In an action, in effect, to recover damages for tortious interference with employment, the plaintiff appeals from so much of an order of the Supreme Court, Kings County (Rothenberg, J.), dated April 9, 2008, as granted that branch of the defendants' motion which was pursuant to CPLR 3211(a)(7) to dismiss the complaint.
Published by New York State Law Reporting Bureau pursuant to Judiciary Law § 431.
This opinion is uncorrected and subject to revision before publication in the Official Reports.
PETER B. SKELOS, J.P., JOSEPH COVELLO, JOHN M. LEVENTHAL & SHERI S. ROMAN, JJ.
ORDERED that the order is affirmed insofar as appealed from, with costs.
The plaintiff commenced this action, in effect, to recover damages for tortious interference with employment against the defendants Tyiesha S. Gainey, Mary Frances G. Marino, Christine L. Fontaine, and Joy F. Campanelli, her former co-workers, along with Bruce A. Lawrence, her former supervisor, and Ann V. Lecky, a human resources administrator for her former employer. The defendants moved, inter alia, pursuant to CPLR 3211(a)(7) to dismiss the complaint, and the Supreme Court granted that branch of the motion.

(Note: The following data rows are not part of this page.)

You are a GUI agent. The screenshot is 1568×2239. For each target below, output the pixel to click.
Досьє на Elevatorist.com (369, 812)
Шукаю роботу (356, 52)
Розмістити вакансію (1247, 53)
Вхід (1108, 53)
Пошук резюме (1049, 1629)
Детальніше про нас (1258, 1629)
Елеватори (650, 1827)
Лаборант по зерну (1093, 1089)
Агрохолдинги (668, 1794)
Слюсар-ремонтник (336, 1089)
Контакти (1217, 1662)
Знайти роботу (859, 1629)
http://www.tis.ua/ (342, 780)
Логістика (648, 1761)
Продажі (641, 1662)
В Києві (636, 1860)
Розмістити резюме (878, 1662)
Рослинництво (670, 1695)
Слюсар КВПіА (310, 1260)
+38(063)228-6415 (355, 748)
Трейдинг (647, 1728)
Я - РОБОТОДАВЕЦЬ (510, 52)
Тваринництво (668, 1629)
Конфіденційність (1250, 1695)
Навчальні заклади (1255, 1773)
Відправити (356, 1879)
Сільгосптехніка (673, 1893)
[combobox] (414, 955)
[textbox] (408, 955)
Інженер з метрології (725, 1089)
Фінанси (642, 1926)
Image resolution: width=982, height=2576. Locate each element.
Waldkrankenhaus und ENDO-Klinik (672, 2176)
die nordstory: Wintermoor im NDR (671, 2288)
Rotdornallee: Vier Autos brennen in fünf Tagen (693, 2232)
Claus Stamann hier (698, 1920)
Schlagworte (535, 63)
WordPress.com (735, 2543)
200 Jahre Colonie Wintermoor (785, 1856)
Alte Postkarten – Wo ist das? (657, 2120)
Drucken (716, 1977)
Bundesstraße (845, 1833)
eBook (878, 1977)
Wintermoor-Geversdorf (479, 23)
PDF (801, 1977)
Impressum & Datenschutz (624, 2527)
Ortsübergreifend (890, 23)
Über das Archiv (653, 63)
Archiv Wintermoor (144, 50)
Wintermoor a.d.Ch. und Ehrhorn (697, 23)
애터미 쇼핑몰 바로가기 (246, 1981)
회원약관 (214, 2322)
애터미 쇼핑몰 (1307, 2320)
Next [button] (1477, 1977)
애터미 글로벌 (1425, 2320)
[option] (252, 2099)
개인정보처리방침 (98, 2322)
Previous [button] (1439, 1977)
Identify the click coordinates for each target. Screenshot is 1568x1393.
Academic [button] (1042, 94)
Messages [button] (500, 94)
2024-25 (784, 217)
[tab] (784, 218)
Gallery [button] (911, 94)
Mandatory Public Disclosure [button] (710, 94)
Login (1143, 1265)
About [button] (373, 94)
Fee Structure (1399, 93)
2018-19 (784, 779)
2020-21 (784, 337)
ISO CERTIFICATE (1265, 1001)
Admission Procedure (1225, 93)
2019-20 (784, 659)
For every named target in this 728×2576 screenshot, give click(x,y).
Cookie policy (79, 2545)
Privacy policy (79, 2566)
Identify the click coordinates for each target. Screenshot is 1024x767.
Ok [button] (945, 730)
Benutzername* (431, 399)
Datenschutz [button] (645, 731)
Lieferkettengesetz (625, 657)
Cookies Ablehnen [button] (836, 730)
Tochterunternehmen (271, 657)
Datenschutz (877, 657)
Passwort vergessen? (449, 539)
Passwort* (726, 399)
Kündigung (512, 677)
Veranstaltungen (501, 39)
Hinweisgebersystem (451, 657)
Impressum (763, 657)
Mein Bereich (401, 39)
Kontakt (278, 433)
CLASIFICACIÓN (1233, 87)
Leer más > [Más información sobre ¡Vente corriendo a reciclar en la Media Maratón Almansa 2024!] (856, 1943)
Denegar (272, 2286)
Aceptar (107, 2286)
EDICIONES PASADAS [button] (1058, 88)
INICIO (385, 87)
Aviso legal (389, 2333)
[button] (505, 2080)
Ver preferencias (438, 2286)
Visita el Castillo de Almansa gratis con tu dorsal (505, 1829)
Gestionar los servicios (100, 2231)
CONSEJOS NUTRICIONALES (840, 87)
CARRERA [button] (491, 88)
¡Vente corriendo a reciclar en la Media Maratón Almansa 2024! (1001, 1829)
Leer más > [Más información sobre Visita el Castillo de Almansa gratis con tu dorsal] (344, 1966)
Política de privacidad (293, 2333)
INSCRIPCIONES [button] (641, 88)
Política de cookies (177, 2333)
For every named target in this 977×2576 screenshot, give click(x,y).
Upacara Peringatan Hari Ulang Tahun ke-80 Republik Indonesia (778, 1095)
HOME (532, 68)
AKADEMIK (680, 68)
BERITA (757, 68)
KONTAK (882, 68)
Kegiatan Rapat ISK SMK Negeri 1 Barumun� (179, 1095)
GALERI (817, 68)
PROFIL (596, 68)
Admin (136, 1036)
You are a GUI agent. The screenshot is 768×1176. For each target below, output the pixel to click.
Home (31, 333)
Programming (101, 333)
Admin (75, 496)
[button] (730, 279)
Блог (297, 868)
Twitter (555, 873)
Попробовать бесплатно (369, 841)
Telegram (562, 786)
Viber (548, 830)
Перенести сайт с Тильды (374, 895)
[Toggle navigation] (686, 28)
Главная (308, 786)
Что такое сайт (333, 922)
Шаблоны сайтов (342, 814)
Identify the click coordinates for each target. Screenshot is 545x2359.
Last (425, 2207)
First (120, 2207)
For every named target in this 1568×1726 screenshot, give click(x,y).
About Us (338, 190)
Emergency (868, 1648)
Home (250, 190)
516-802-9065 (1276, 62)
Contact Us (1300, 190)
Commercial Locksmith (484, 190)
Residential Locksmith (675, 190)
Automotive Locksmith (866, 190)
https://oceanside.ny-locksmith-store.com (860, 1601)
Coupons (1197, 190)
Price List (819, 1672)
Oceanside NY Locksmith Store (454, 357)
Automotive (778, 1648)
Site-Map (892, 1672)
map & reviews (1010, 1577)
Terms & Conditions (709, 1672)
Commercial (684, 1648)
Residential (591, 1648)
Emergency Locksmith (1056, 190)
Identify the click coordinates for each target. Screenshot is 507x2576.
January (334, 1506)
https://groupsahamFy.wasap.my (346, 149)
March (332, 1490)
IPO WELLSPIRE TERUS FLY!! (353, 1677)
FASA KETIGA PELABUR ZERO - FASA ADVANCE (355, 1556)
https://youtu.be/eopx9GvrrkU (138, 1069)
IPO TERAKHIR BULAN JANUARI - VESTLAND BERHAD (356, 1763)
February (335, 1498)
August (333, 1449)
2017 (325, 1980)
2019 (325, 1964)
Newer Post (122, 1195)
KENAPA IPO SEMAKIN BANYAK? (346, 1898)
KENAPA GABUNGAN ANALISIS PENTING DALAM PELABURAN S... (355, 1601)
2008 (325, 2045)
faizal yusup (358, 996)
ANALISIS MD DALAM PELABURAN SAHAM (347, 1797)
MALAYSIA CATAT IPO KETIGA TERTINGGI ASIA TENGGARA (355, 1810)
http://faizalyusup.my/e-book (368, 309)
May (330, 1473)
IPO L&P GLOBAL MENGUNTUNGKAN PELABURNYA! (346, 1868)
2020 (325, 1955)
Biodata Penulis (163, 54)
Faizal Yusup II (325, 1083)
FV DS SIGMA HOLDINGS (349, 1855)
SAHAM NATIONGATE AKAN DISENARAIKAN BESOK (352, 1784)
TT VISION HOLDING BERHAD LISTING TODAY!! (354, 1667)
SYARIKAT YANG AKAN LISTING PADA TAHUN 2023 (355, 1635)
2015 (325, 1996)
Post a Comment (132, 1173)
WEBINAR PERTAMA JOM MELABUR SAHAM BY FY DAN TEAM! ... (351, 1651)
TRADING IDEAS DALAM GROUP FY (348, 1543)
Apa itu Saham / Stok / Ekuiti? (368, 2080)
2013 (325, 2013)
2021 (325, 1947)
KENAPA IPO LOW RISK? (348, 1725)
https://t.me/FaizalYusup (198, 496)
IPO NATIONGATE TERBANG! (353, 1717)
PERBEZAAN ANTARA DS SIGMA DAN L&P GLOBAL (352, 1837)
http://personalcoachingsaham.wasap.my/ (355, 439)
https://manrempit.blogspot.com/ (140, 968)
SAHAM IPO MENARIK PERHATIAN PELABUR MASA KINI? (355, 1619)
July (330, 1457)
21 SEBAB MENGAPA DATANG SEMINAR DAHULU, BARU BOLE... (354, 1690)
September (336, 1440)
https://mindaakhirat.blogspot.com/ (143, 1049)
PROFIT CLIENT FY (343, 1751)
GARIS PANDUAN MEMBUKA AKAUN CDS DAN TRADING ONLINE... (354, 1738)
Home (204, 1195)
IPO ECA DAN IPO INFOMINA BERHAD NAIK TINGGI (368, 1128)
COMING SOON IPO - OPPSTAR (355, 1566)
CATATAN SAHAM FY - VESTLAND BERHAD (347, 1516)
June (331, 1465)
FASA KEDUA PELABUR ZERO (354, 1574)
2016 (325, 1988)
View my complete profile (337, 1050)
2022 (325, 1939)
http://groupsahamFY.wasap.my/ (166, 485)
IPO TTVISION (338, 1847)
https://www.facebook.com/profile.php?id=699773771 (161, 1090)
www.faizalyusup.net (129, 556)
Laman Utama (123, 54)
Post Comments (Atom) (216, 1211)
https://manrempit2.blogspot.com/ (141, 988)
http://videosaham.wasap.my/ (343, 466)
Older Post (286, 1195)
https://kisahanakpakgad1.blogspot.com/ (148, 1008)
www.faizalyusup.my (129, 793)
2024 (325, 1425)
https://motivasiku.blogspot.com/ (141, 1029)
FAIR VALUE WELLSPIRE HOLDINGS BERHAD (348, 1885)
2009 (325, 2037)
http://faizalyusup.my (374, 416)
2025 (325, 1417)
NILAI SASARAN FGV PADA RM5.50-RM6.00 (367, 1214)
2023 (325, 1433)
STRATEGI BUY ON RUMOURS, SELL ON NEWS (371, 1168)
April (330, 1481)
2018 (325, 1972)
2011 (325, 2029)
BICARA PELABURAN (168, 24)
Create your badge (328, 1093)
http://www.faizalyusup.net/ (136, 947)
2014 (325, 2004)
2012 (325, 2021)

An employee who does not work under an agreement for a definite term of employment is an at-will employee who may be discharged at any time with or without cause (see Murphy v American Home Prods. Corp., 58 NY2d 293). New York does not recognize a cause of action for the tort of abusive or wrongful discharge of an at-will employee, and this rule cannot be circumvented by casting the cause of action in terms of tortious interference with employment (see Smalley v Dreyfus Corp., 10 NY3d 55; Horn v New York Times, 100 NY2d 85; Ingle v Glamore Motor Sales, 73 NY2d 183; Barcellos v Robbins, 50 AD3d 934, 935).
Nevertheless, an at-will employee may assert a cause of action alleging tortious interference with employment where he or she can demonstrate that the defendant utilized wrongful means to effect his or her termination (see e.g. Murray v SYSCO Corp., 273 AD2d 760). In such cases, the plaintiff is required to show: "(1) the existence of a business relationship between the plaintiff and a third party; (2) the defendants' interference with that business relationship; (3) that the defendants acted with the sole purpose of harming plaintiff or used dishonest, unfair, improper or illegal means that amounted to a crime or an independent tort; and (4) that such acts resulted in the injury to the plaintiff's relationship with the third party" (Schorr v Guardian Life Ins. Co. of Am., 44 AD3d 319, 323).
On a motion to dismiss a complaint pursuant to CPLR 3211(a)(7) for failure to state a cause of action, the court must accept as true the facts alleged in the complaint and submissions in opposition to the motion, and accord the plaintiff the benefit of every possible favorable inference (see 511 W. 232nd Owners Corp. v Jennifer Realty Co., 98 NY2d 144, 151-152; Sokoloff v Harriman Estates Dev. Corp., 96 NY2d 409, 414; Leon v Martinez, 84 NY2d 83, 87). Contrary to the plaintiff's contention, the complaint consisted only of bare legal conclusions and conclusory allegations that the defendants acted with malice, which, without more, were insufficient to place their actions outside of the scope of their own employment (see Marino v Vunk, 39 AD3d 339, 340-341; Negron v JP Morgan Chase/Chase Manhattan Bank, 14 AD3d 673). Further, the defendant former co-workers were acting within the scope of their employment when they brought their concerns about the plaintiff's behavior and ability to perform her job to the attention of the managing attorney and the human resources administrator. Accordingly, the Supreme Court properly granted that branch of the defendants' motion which was pursuant to CPLR 3211(a)(7) to dismiss the complaint.
SKELOS, J.P., COVELLO, LEVENTHAL and ROMAN, JJ., concur.